→ **Supplied passage**:
FDA Greenlights Lab-grown Meat for Human Consumption
The FDA has been monitoring the recent emergence of lab-grown meat as a potential contender of regular meat. Instead of relying on livestock for meat supply, this alternative is able to take cells from living animals and grow them in controlled environments. Currently, there is no lab-grown meat available for the general consumer to purchase.1
On November 16, 2022, the FDA finished its first pre-market consultation with lab-grown meat company, UPSIDE. The business’ current model is to use cells from chickens and cultivate them in lab conditions to make cultured meat. Though this is a large step for the artificial meat industry, it should be noted that this does not allow UPSIDE to begin selling, marketing, or distributing its synthetic meat. The FDA has only completed a voluntary evaluation of the company’s shared data and statistics and has not endorsed the sale of lab-grown meat products. As UPSIDE begins to ready their product for the market, they will still need to obtain a grant of inspection from The United States Department of Agriculture Food Safety and Inspection Service (USDA-FSIS) as well as a mark of inspection before it can be sold to consumers.2
Though the FDA has recently approved UPSIDE’s production of lab-grown meat, artificial meat can also encompass meat analogue. Analogue meat is a vegan/vegetarian alternative and includes products made from plants or fungus. Many consumers are likely already aware of meat substitutes such as Quorn, soya meat, tempeh, tofu, kinema, seitan (wheat gluten), and edamame (soybeans).3 As opposed to lab-grown meat, meat analogue has already been successfully mass-produced, distributed, and sold to a variety of grocery stores and chains. Of course, some consumers are hesitant or uninterested in meat analogue due to challenges with sensory characteristics such as taste, smell, texture, etc.3 However, this has not prevented analogue meat from being a viable alternative to traditional livestock meat.
Likewise, cultured meat may be divided into two categories: in-vitro and GMO. The general approach for most lab-grown meat is to produce a large amount of cells in-vitro using stem cells.4 Under carefully regulated conditions, these stem cells can multiply in-vitro to form multinucleated myotubes. Further stem cell growth forms muscle fibers, which eventually mature into muscle. Finally, this muscle can then be used to create a variety of products like sausage, beefsteak, and burgers.4 Though it sounds simple, a large challenge of lab-grown meat is achieving mass-production. Stem cell scaffold and bioreactor innovation is necessary to optimize production and create an efficient process. Other challenges revolve around the need to ensure a healthy nutritional value and replicate taste, color, and other sensory characteristics.

→ **Data for analysis**:
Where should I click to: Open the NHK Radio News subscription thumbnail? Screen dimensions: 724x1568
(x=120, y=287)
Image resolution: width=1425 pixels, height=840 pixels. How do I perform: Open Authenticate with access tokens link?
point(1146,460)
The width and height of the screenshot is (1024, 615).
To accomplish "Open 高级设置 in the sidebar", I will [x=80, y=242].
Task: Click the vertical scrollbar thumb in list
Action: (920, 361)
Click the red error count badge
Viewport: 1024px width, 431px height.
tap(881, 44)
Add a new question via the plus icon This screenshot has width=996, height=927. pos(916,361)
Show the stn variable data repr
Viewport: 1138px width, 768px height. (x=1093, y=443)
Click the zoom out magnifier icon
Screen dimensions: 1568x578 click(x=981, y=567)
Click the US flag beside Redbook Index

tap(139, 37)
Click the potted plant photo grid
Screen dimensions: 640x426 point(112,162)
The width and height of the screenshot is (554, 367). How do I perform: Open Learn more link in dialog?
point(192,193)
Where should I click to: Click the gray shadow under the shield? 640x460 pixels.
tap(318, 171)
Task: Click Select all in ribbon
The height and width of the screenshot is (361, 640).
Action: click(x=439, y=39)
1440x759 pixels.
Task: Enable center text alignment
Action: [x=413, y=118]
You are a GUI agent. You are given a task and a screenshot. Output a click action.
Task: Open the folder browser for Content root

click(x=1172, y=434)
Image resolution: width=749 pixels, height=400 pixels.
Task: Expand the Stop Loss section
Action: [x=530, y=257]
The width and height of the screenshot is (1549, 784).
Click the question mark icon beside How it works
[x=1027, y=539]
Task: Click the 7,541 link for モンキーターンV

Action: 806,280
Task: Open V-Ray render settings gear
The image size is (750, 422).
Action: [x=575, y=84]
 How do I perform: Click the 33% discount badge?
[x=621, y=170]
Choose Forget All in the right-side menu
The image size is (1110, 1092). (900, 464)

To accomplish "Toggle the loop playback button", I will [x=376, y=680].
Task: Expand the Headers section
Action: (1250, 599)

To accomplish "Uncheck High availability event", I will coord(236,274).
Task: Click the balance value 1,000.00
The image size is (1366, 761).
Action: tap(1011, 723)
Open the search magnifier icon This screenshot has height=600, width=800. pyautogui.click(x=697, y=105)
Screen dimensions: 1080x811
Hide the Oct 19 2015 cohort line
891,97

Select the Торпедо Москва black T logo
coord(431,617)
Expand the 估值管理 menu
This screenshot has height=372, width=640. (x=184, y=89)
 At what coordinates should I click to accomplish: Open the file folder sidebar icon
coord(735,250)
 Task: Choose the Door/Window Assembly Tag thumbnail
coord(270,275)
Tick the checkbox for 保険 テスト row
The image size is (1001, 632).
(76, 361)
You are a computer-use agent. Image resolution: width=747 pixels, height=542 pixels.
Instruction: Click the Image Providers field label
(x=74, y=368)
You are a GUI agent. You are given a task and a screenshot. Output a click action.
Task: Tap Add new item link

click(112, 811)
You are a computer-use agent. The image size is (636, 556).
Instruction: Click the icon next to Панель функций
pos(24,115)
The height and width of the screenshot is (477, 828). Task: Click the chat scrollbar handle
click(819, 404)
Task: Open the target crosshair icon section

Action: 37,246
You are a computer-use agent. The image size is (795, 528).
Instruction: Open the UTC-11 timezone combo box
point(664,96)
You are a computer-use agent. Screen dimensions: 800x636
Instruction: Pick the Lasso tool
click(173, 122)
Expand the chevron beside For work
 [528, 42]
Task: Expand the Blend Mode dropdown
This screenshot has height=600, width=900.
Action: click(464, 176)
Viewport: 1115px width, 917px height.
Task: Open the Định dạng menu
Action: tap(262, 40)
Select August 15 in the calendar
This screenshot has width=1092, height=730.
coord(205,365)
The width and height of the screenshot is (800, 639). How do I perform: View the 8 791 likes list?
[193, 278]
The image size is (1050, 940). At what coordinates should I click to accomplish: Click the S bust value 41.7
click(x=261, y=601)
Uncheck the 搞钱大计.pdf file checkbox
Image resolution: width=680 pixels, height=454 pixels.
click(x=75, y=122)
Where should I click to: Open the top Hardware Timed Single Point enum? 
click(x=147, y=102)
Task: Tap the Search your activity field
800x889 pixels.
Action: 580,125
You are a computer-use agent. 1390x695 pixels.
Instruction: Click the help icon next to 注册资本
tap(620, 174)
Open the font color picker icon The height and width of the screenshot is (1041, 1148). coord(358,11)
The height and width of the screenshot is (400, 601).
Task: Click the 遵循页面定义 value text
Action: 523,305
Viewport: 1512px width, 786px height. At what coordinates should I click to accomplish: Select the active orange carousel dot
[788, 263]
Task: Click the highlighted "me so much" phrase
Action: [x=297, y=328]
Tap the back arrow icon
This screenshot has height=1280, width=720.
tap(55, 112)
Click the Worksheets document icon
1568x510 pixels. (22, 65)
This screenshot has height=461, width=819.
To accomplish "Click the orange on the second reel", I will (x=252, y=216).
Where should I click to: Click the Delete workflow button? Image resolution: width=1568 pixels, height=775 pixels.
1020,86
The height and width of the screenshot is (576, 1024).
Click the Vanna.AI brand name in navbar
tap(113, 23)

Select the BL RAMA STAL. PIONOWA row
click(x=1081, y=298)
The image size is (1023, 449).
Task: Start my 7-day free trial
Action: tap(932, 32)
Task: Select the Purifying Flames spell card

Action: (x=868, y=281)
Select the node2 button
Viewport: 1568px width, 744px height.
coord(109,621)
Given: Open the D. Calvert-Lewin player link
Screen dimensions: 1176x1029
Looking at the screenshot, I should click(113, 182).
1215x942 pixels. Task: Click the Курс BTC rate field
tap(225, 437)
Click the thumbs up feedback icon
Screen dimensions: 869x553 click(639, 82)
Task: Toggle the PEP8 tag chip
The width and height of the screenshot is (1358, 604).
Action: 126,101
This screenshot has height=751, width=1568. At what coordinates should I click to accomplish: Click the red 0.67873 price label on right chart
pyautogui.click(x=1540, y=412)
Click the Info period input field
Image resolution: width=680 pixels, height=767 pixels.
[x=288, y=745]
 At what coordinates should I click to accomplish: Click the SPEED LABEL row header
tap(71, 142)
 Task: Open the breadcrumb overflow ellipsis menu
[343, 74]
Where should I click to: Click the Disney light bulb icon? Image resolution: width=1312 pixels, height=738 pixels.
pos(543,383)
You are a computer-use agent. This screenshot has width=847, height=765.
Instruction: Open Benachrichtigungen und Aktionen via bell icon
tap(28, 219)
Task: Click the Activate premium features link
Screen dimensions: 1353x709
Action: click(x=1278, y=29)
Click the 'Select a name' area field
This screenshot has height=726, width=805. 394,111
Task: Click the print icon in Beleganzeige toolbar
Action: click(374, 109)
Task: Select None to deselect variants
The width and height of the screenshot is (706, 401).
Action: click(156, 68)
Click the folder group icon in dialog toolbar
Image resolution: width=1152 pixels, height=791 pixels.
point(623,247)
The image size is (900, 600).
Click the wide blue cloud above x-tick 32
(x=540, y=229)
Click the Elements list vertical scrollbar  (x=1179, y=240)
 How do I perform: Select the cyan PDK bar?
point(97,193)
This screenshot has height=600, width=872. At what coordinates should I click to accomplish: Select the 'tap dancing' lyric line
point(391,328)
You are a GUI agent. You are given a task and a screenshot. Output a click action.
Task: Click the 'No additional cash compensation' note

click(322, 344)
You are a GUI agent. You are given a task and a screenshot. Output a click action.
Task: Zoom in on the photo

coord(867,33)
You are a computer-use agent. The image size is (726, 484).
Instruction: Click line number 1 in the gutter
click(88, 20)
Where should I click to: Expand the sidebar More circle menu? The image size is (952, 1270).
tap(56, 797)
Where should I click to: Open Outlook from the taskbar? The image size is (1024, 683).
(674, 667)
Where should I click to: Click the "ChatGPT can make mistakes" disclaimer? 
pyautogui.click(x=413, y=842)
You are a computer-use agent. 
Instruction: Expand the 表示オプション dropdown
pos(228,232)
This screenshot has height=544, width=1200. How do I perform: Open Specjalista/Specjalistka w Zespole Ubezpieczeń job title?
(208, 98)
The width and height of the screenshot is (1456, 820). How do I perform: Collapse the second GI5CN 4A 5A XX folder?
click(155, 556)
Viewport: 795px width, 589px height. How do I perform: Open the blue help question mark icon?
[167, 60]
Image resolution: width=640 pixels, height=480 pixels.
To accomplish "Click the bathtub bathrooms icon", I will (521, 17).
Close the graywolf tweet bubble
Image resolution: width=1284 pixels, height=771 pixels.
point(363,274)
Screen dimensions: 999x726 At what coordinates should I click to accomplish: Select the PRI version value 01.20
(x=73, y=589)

→ **Problem set**:
[1] From the lab-grown meat article, write out everything from "Likewise, cultured meat" down to "other sensory characteristics.".
[2] In the lab-grown meat article, on what date did the FDA finish its first pre-market consultation with UPSIDE?

→ **Answer set**:
[1]
Likewise, cultured meat may be divided into two categories: in-vitro and GMO. The general approach for most lab-grown meat is to produce a large amount of cells in-vitro using stem cells.4 Under carefully regulated conditions, these stem cells can multiply in-vitro to form multinucleated myotubes. Further stem cell growth forms muscle fibers, which eventually mature into muscle. Finally, this muscle can then be used to create a variety of products like sausage, beefsteak, and burgers.4 Though it sounds simple, a large challenge of lab-grown meat is achieving mass-production. Stem cell scaffold and bioreactor innovation is necessary to optimize production and create an efficient process. Other challenges revolve around the need to ensure a healthy nutritional value and replicate taste, color, and other sensory characteristics.

[2] November 16, 2022